Pawel Sanajew: „Begrabt mich hinter der Fußleiste“

Begrabt mich hinter der Fußleiste“ spielt in den 1970er Jahren der Sowjetunion. Sascha Saweljew erzählt uns seine Geschichte: Er ist sieben Jahre alt, geht in die zweite Klasse und lebt bei seinen Großeltern. Denn seine Mutter hat ihn gegen einen Giftzwerg, einen Erbschleicher eingetauscht. Das weiß er von seiner Großmutter.

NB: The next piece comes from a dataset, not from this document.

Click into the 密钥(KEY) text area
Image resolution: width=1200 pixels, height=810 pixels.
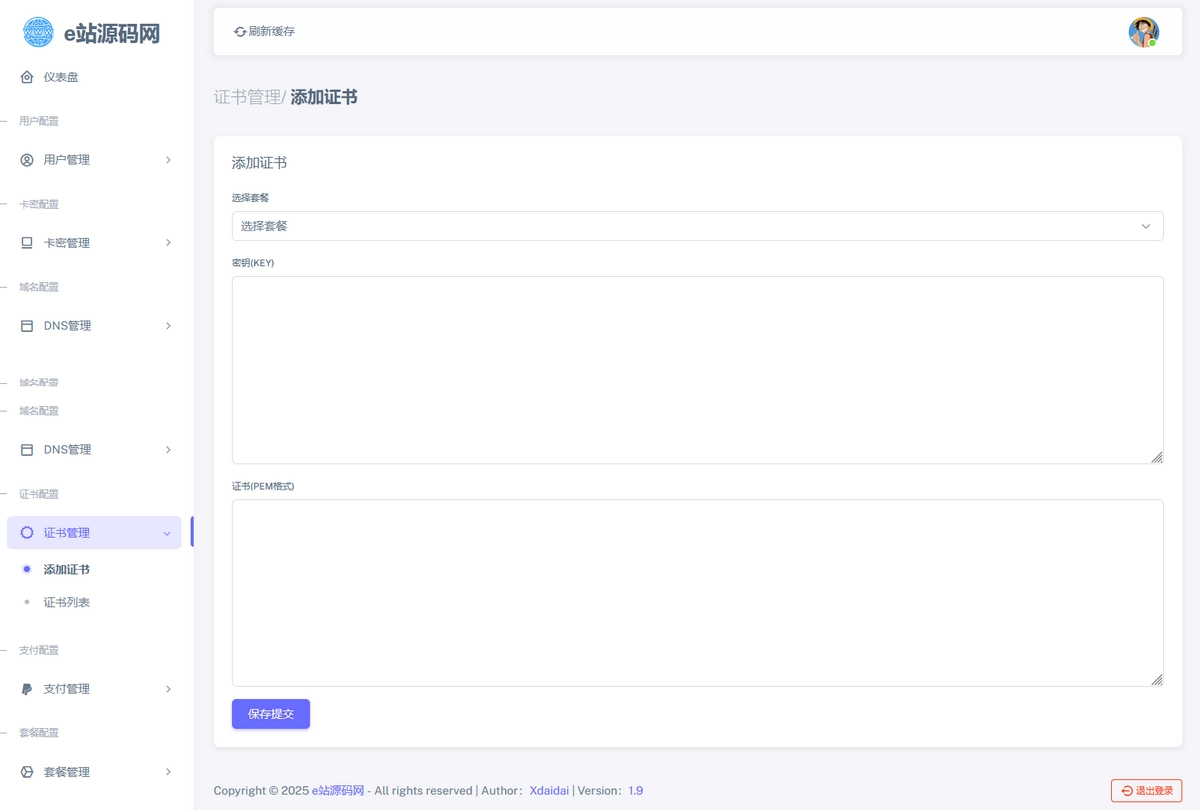(697, 370)
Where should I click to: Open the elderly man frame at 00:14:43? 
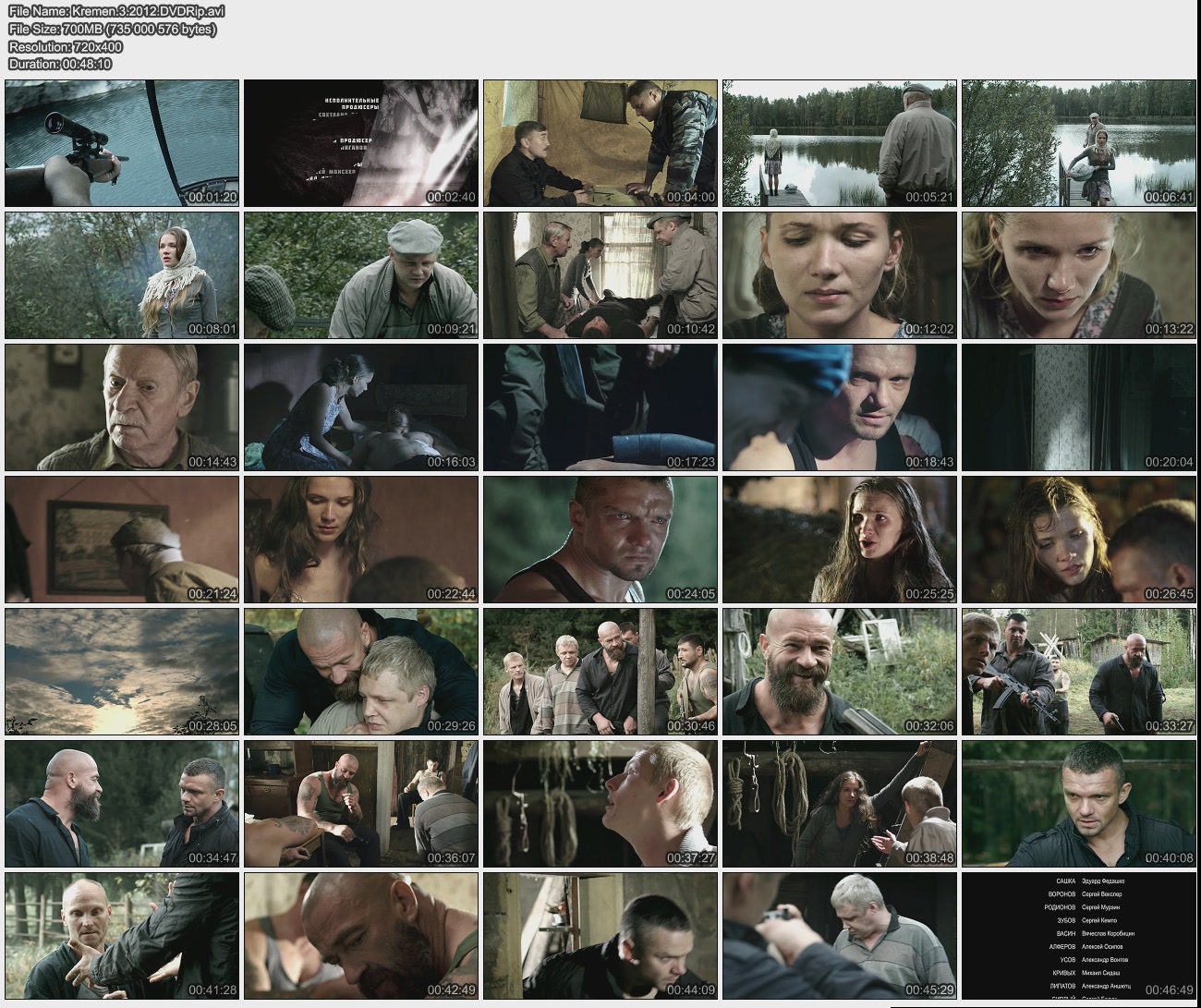pos(122,407)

„Gleich zu Beginn meines Berichts möchte ich erzählen, wie ich von Großmutter gebadet werde, und ich bin sicher, das wird euch interessieren. Das Baden war bei Großmutter nämlich eine ganz besondere Prozedur, davon werdet ihr euch gleich selbst überzeugen können.“

Und damit hat er recht, so eine Art Baden ist wirklich ungewöhnlich: Die Großmutter wäscht Sascha unter tosendem Gebrüll und Beschimpfungen. Denn er, das Miststück das langsam verfault, kann es nicht allein. Sascha hat Angst, die Großmutter könnte ihn in der Wanne ertränken und als sie seinen Hals waschen will überlegt er, ob sie ihn vielleicht erwürgen will. Doch soweit kommt es nicht, denn die Großmutter liebt ihren Enkel. Sie ist eine Tyrannin, tobsüchtig und verletzend. Sie hat Sascha seiner Mutter entrissen und gestatte ihr nur sehr selten, ihren Sohn zu sehen.

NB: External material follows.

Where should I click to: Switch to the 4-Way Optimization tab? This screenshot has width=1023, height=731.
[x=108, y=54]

Doch genau diese Besuche sind es, die Sascha Freude bereiten. Er sehnt sich nach ihrer Nähe und Wärme, aber für ihn ist dieses Verhältnis ganz normal: Sein Glück ist seine Mutter, sein Leben ist seine Großmutter.

Der Buchtitel rührt von einem Gedanken Saschas her: Er leidet an Staphylococcus aureus, was bedeutet, dass er mit spätestens 16 Jahren verfault sein wird, so seine Großmutter. Also wünscht er sich, hinter der Fußleiste in der Wohnung seiner Mutter begraben zu werden, sobald es soweit sein würde. Weil es dort keine Würmer gibt, weil der Friedhof ein viel schlimmerer Ort ist, damit seine Mutter ihm nahe sein kann.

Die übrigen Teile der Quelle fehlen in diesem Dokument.